The Suzdal-Pokrovsky convent

Eudoxia bore Peter three sons, but only the third, Tsarevich Alexei, survived. However, Peter did not devote much time to raising his son: he was more preoccupied with military and political affairs, as well as with his new love interest, Anna Mons. He almost forgot his wife, who – on top of everything – began to support his opponents.

In 1698, Peter ordered for Eudoxia to be made a nun and sent to the Suzdal-Pokrovsky Convent. However, there, too, she continued to lead the life of a tsarina, receiving guests and even lovers. This went on for nine years, until the case of Tsarevich Alexei, Peter’s son who had tried to flee abroad, forced Peter to launch a large-scale investigation. It resulted in that the tsarina's last lover, major Stepan Glebov, was subjected to terrible torture, while she herself was whipped.

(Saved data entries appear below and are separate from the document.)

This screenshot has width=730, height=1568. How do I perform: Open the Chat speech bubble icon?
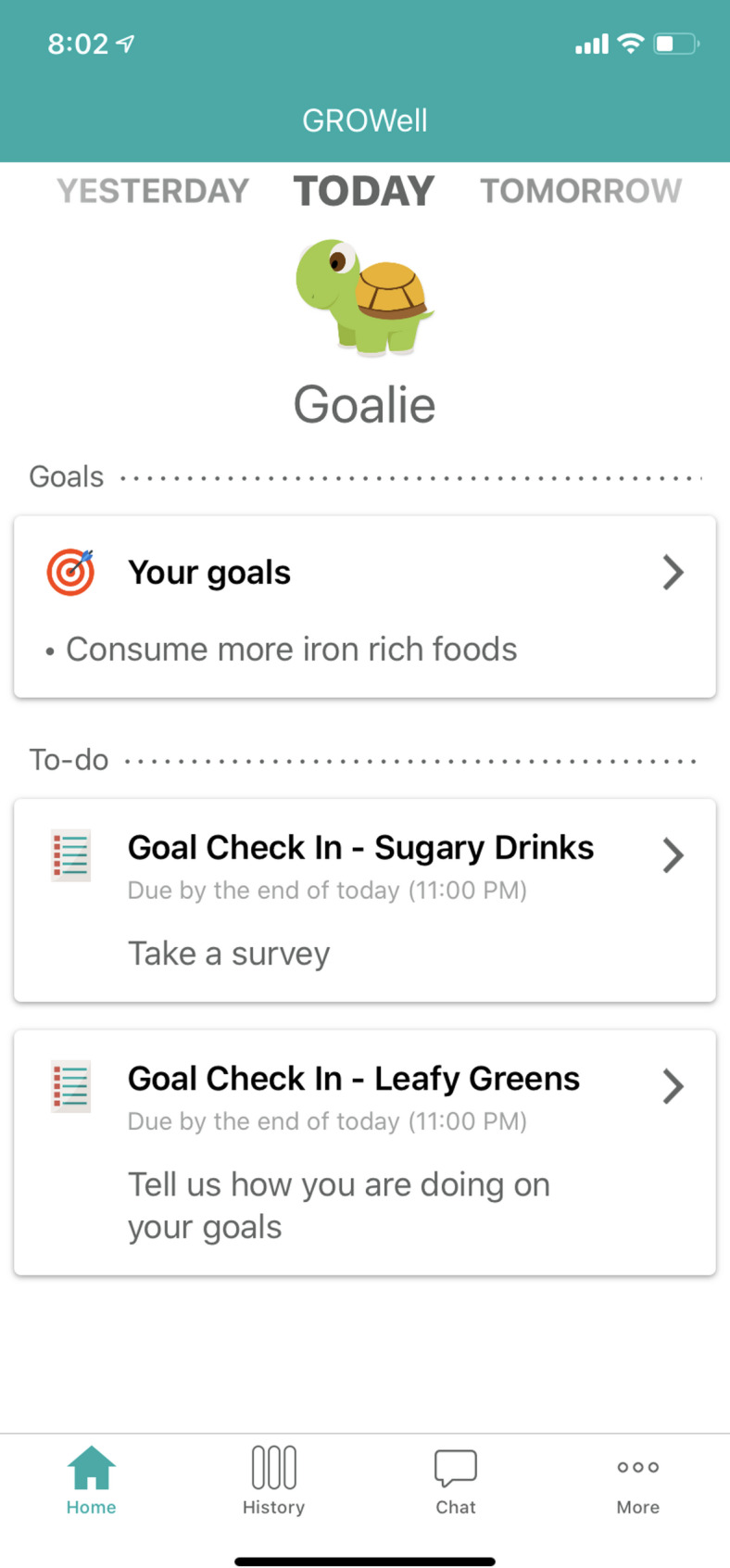[x=456, y=1468]
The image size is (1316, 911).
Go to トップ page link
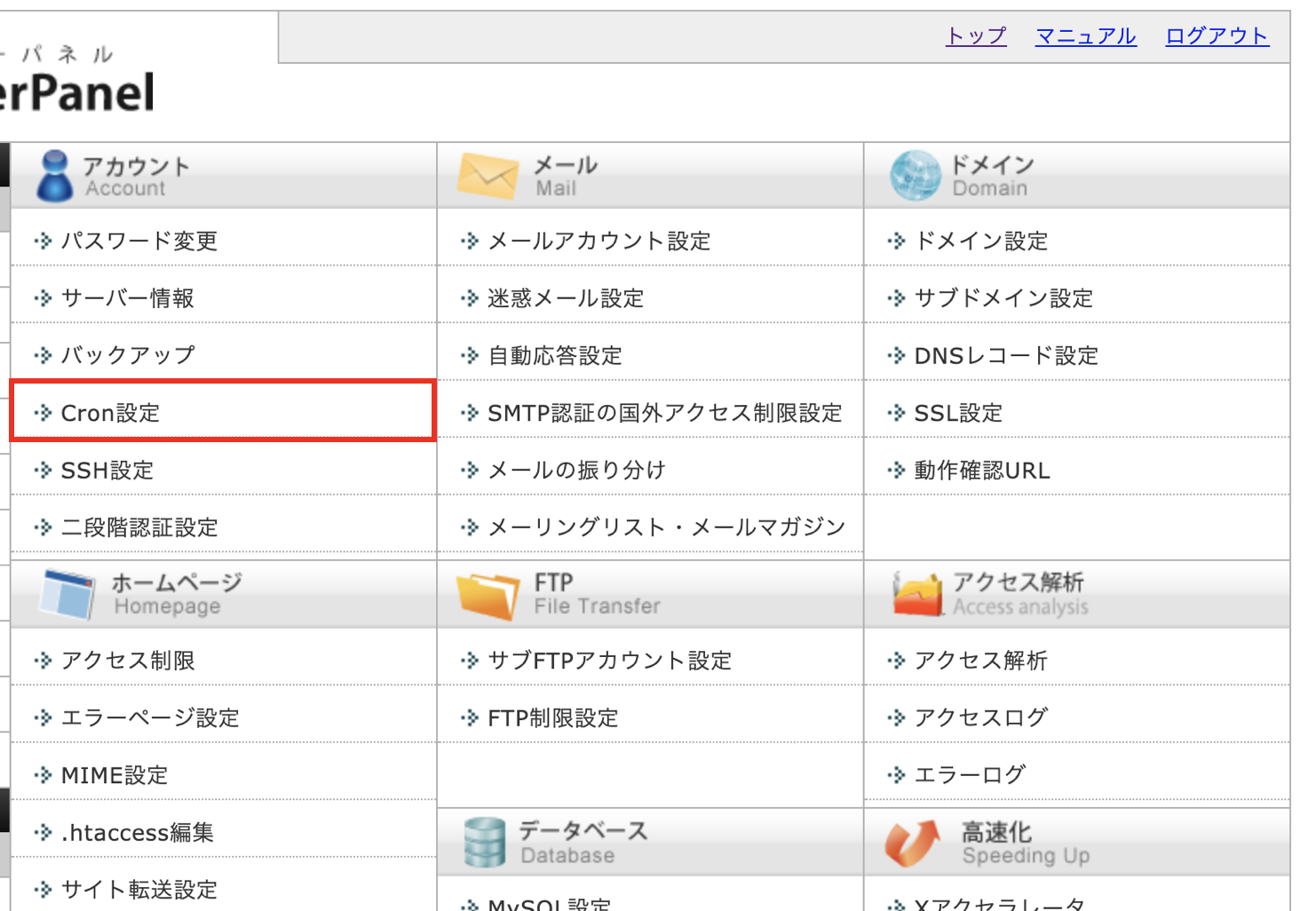coord(976,36)
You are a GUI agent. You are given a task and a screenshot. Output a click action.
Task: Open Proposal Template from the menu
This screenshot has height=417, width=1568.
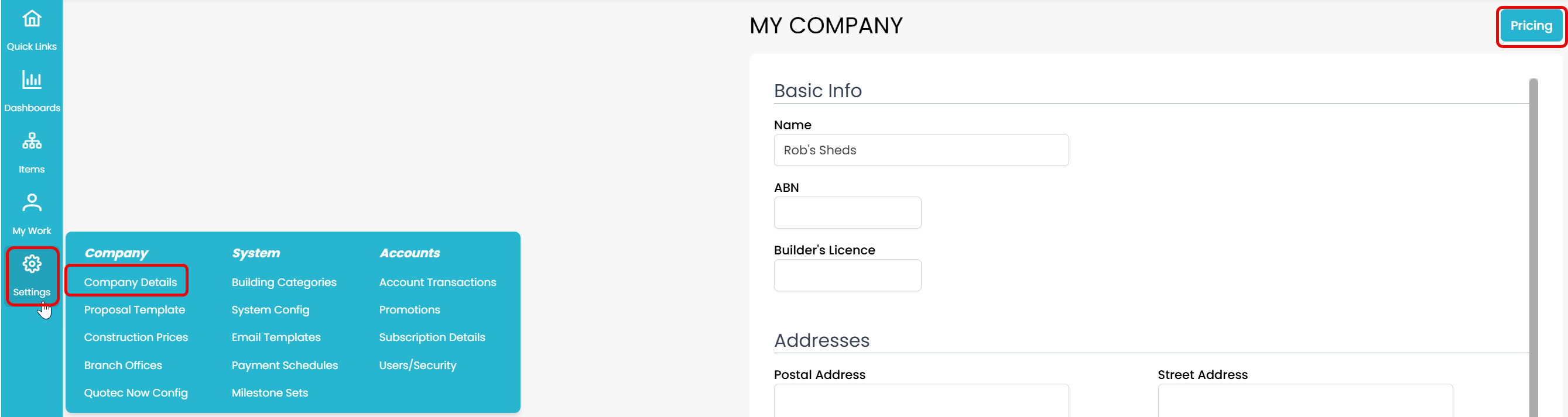135,310
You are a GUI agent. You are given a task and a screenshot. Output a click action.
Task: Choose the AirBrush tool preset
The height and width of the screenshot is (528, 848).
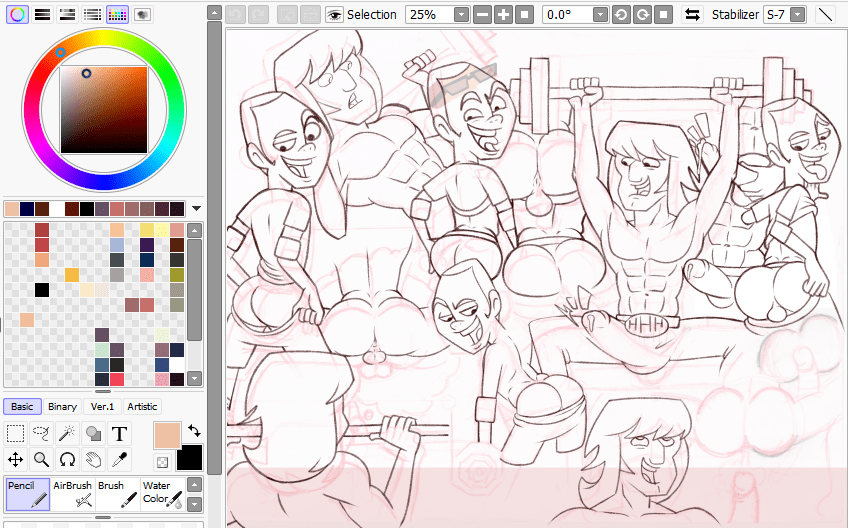click(72, 494)
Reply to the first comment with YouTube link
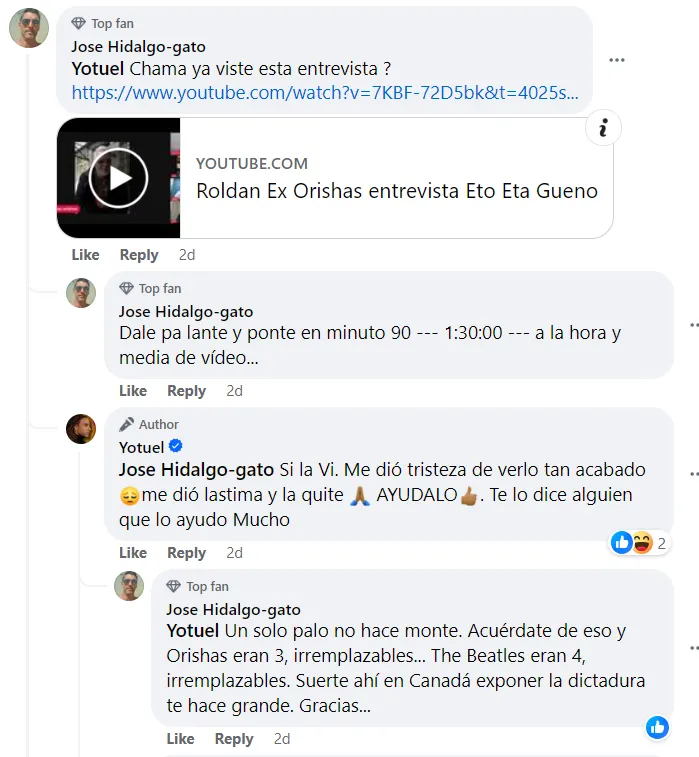The height and width of the screenshot is (757, 699). coord(139,254)
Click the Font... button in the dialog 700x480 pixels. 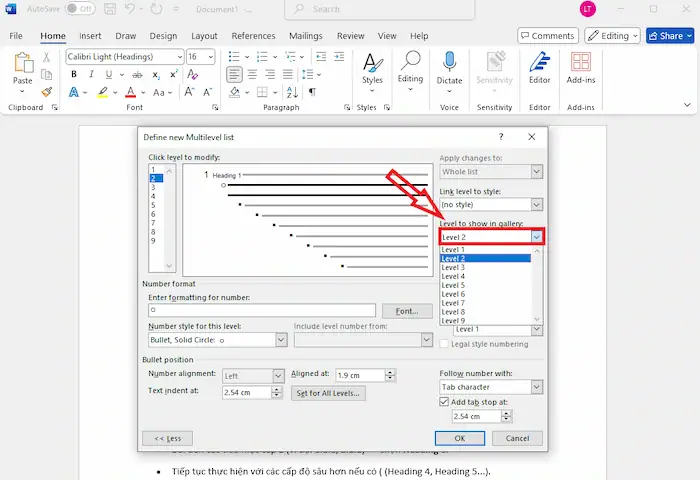[406, 311]
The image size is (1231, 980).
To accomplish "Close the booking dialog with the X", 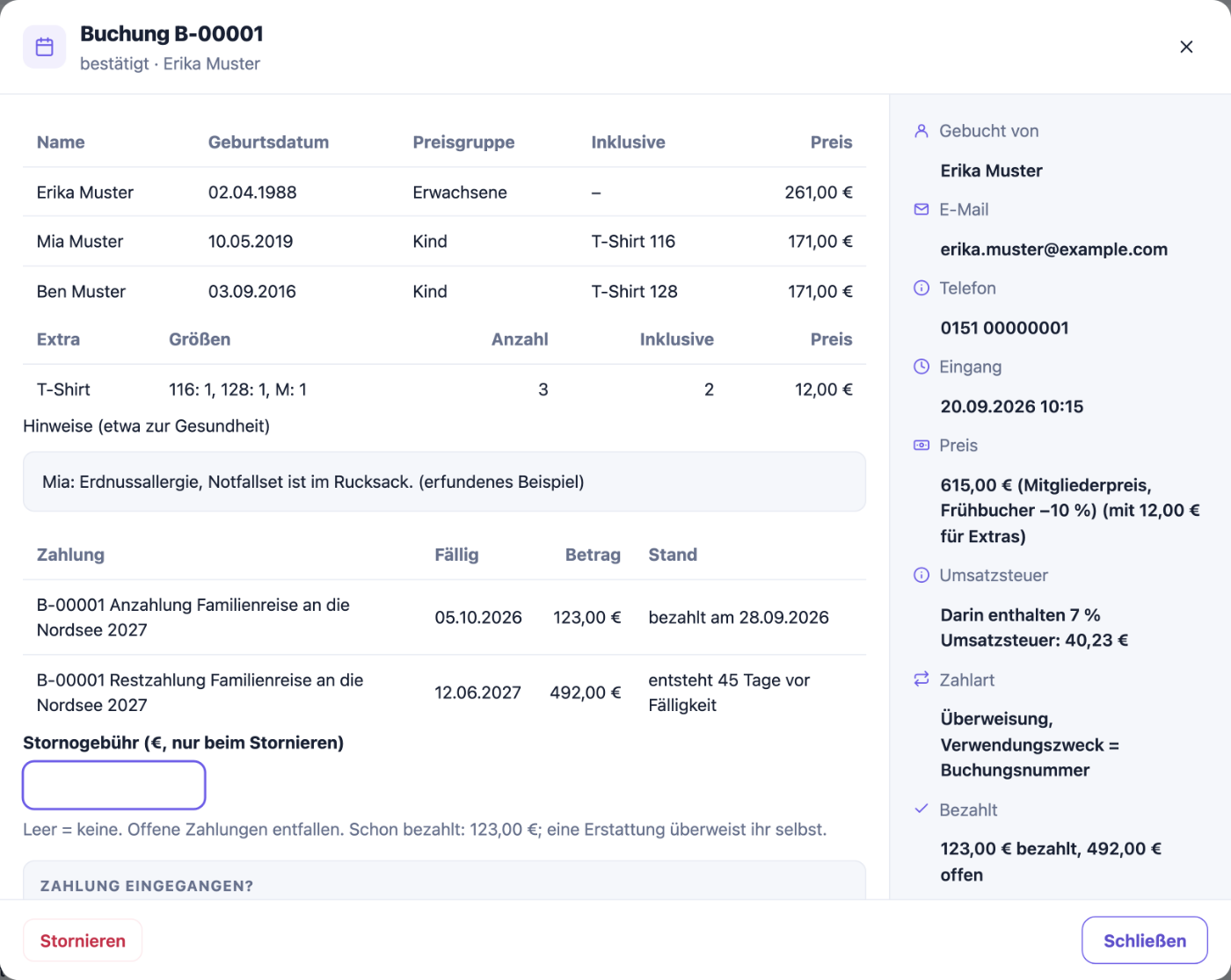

Eudoxia lived for many more years, and in 1731, she was allowed to return to Moscow and resume her royal lifestyle, but no longer played any political role. She died of natural causes in her home and her final words were: "God has given me to know the true value of greatness and earthly happiness."

2. Anna Mons

Anna Mons (reconstructed portrait)

Peter's legendary mistress, of whom no portraits have survived, was the daughter of a Westphalian wine merchant, who kept a hotel in the German Quarter in Moscow. Anna met the tsar through his close associates Alexander Menshikov and Franz Lefort, both of whom had been her lovers. She was no more than one of Moscow's beautiful German women looking for favors from the powerful, but Peter was absolutely smitten by her, so much so that he banished his wife to a convent and thought of making Mons his tsarina. However, he must have been talked out it. Yet, in Moscow, Anna became to be called the “Kukui Tsarina” (Kukui was the name Muscovites had given the German Quarter).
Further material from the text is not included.